Comrade Bambery made exactly the same speech from the platform of the afternoon plenary (although, second time around, he thought better of repeating the "separate identities" phrase). In the rally he gradually built up into a crescendo of noise and gestures until he was virtually screaming: "If there are two million on the TUC march, the next step will be a general strike!" Still, he caught the mood and, like all the other speakers, received enthusiastic applause.

John Rees was in excellent form and skilfully touched emotions by pointing to the erosion of our hard-won gains. He had been the first in his family to get a university education (his father had turned down a workers' scholarship because it would have meant reading theology) and comrade Rees was damned if his children were now going to be denied. But the ruling class thinks we workers have no need for genuine education: "They say you can be a plumber, but don't even think of being a philosopher or an artist."

Recalling the high points of British working class history - the Levellers, the Chartists, the suffragettes, the general strike - he called for the movement to produce our own "big society": a broad alliance made up of "Labour and Green members, revolutionary socialists and Marxists". He concluded: "They want to turn the clock back to the 1930s - we won't let them!" Again there was prolonged cheering and clapping.

The warmest reception of all, though, was given to Tony Benn, who received two deafening standing ovations and was declared by acclamation to be COR's president. The "bankers' crisis" was being used to dismantle the welfare state and now all those affected by the cuts should "tie your ropes together" - "by resisting we are acting as educators" and people should unite "across the political spectrum" to do so.

This final session also heard well received speeches from Dot Gibson of the National Pensioners Convention (another who called for an unspecified "new society"); Lee Jasper ("Place equality at the forefront of the movement against cuts"; and "Protect your local black community"); Kate Hudson of the Campaign for Nuclear Disarmament and the CPB ("The redistributive state has been a great liberator"); rapper Lowkey ("Power concedes nothing without demand"); and Jeremy Corbyn MP (sorry, Jeremy, there was nothing in your speech I found interesting enough to note).

The chaos of the 'workshops' also infected this last session, which was supposed to elect a steering committee and consider amendments to COR's founding declaration.
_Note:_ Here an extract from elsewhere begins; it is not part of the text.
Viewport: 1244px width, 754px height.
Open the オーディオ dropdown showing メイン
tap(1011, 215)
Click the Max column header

But it was clear that all this could not be done in the 90 minutes remaining, even if all the speeches were to be dropped. There were no fewer than 122 nominations for the committee, so we declared them all elected (although I hear that this large body is to be called the national council and will itself elect a steering committee to run day-to-day business). The two dozen amendments were remitted to the committee's first meeting - both decisions were overwhelmingly agreed on a show of hands.
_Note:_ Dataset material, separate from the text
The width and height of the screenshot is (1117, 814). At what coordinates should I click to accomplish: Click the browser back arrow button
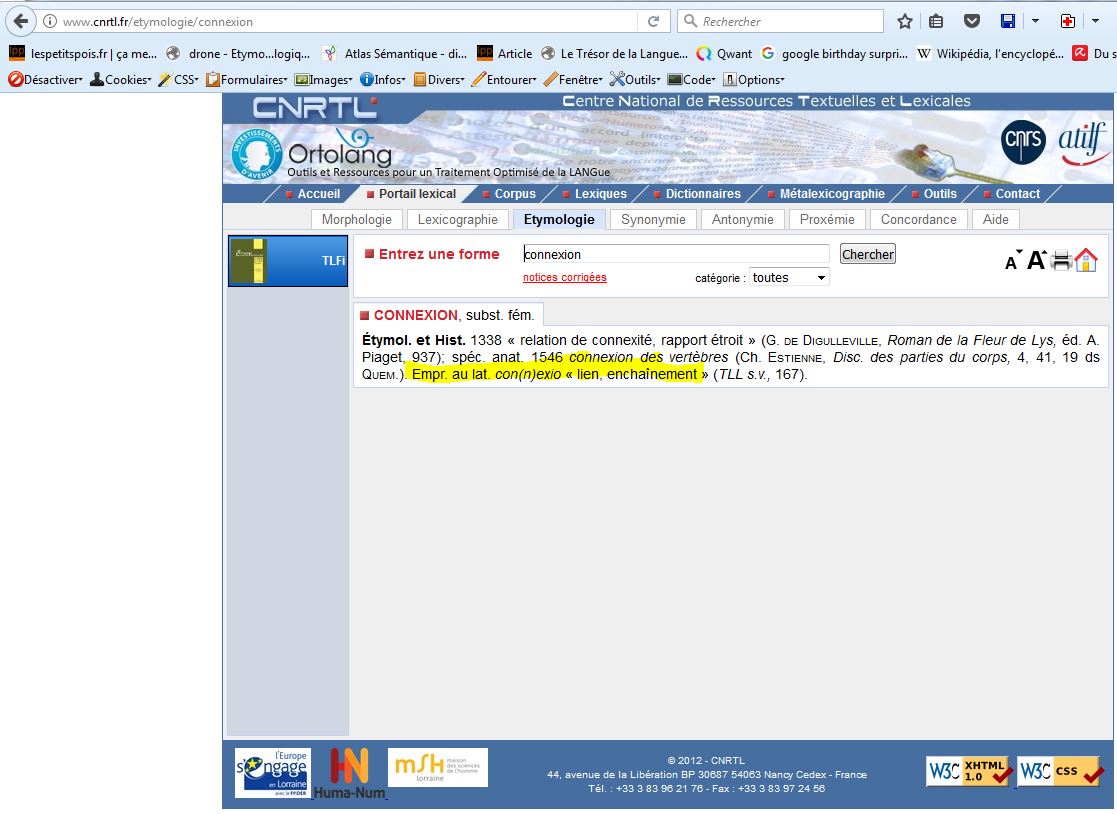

Comrade Burgin promised a genuine conference (as opposed to another rally-with-workshops) "within six months". There is, however, a strong danger with COR's current structure that we will let events pass us by. We should replace the current self-nominated monster of a "committee" with regular national delegate meetings - each local anti-cuts group and national political organisation should have the right to send a delegate, and this body should be empowered to take decisions pending a full conference.

November 27 was a good start, but now we need to act quickly to retain the momentum.